From the data that follows, copy every line with the string "favorites".

Available data Start Marker

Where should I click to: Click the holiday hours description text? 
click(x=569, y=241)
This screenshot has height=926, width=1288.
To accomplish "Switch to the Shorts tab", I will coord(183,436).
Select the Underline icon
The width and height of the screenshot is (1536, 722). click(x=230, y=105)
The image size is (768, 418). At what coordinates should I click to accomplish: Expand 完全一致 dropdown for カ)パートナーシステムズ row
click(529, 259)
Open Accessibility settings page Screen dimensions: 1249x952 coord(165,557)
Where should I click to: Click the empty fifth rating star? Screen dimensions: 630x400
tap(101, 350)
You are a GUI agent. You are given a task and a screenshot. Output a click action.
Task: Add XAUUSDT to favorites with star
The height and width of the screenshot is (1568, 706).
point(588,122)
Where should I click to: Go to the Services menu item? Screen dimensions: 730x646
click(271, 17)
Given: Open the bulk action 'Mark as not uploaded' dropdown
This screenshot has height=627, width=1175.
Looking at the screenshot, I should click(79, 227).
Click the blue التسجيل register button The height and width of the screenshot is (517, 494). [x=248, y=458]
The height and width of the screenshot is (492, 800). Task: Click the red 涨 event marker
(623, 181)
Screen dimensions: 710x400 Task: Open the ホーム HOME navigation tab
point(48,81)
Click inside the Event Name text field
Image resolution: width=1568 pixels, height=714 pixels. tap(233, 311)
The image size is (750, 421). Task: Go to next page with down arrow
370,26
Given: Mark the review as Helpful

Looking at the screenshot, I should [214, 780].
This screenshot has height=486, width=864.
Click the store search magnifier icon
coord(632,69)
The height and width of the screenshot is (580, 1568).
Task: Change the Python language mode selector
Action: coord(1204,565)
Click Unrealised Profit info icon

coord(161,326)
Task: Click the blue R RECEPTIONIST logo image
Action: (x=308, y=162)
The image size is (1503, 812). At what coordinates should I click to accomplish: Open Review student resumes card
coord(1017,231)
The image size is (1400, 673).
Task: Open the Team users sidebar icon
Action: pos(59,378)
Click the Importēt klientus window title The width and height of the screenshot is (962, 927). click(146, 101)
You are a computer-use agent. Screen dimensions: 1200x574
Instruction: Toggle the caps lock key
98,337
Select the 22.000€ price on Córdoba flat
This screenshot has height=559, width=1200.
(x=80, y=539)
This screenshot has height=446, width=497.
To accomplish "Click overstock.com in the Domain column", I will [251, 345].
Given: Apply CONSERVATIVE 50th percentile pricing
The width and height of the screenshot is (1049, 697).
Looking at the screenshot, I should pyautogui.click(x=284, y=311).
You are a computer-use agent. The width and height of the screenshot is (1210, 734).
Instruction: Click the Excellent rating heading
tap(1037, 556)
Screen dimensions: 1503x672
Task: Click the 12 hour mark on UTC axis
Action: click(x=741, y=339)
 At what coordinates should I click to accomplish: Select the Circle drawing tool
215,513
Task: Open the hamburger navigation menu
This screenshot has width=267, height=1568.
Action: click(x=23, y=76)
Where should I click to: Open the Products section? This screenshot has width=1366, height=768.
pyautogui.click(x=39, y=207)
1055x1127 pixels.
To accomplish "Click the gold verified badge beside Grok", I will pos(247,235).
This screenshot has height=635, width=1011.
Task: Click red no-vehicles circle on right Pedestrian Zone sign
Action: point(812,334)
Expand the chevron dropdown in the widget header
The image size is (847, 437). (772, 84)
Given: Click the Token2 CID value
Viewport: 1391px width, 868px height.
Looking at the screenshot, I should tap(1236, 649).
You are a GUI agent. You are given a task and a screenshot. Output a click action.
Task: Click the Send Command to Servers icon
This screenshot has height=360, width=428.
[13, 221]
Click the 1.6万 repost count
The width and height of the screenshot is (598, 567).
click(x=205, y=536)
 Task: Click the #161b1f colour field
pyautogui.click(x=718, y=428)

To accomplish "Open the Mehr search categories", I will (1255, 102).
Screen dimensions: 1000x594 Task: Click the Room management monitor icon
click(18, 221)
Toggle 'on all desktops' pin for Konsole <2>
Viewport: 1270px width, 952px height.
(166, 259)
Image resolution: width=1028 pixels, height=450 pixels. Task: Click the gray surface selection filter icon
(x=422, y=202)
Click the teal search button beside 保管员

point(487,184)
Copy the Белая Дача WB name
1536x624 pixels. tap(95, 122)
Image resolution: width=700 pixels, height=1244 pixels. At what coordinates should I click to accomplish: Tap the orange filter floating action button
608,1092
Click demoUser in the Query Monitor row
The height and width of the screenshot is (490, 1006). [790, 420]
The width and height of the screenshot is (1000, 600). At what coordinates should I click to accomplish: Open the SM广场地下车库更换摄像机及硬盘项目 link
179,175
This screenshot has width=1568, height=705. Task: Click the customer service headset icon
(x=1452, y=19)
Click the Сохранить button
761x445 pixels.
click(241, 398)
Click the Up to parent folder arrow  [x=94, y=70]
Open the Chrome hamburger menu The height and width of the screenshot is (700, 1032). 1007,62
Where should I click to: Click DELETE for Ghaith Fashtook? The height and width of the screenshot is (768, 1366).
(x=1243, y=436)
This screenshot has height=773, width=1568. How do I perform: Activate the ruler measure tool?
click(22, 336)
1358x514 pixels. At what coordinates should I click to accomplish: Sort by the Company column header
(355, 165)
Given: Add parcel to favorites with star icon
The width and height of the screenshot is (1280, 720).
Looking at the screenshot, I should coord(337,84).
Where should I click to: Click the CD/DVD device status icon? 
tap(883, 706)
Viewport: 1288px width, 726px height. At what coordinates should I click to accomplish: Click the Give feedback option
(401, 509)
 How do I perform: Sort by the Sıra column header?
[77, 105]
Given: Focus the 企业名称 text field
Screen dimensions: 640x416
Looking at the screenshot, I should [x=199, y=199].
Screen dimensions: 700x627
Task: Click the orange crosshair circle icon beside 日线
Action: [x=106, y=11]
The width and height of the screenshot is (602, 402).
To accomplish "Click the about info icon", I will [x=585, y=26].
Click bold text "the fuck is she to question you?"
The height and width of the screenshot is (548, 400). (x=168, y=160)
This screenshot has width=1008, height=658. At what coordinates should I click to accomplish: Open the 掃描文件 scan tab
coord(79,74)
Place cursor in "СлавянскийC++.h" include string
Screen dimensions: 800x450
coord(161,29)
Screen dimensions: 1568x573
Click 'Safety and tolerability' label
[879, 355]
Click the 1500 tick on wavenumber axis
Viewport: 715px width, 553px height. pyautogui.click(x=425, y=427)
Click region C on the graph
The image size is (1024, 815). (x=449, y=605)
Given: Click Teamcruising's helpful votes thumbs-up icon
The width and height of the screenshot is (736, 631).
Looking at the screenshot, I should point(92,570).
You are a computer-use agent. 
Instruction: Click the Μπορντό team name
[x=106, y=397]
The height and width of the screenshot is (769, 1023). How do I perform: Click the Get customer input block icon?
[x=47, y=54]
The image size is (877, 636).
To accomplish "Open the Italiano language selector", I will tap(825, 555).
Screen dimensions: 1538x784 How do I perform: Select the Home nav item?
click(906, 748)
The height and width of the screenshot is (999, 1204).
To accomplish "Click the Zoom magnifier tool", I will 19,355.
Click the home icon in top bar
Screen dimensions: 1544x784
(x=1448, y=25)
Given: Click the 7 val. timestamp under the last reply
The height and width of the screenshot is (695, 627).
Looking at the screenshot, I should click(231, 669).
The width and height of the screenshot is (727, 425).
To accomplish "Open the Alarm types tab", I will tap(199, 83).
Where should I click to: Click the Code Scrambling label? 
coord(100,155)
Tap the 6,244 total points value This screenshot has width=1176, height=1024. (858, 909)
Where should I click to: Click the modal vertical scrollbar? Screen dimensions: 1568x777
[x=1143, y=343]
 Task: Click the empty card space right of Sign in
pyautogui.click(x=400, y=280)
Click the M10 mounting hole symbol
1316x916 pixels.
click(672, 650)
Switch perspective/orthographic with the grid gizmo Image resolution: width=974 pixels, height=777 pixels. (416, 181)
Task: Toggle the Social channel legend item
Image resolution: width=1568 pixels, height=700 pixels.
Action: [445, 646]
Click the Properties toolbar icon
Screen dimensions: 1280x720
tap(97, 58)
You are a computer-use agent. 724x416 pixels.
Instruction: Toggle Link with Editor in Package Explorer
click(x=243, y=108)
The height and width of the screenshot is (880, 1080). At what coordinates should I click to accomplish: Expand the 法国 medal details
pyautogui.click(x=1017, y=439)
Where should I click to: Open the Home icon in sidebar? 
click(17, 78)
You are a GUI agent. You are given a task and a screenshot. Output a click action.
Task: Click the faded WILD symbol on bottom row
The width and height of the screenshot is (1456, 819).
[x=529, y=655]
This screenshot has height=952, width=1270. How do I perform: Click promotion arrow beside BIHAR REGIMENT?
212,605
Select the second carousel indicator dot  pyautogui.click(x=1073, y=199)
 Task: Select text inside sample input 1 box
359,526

Available data End Marker

_Output of the exercise_.
Task: Add XAUUSDT to favorites with star
Given: Add parcel to favorites with star icon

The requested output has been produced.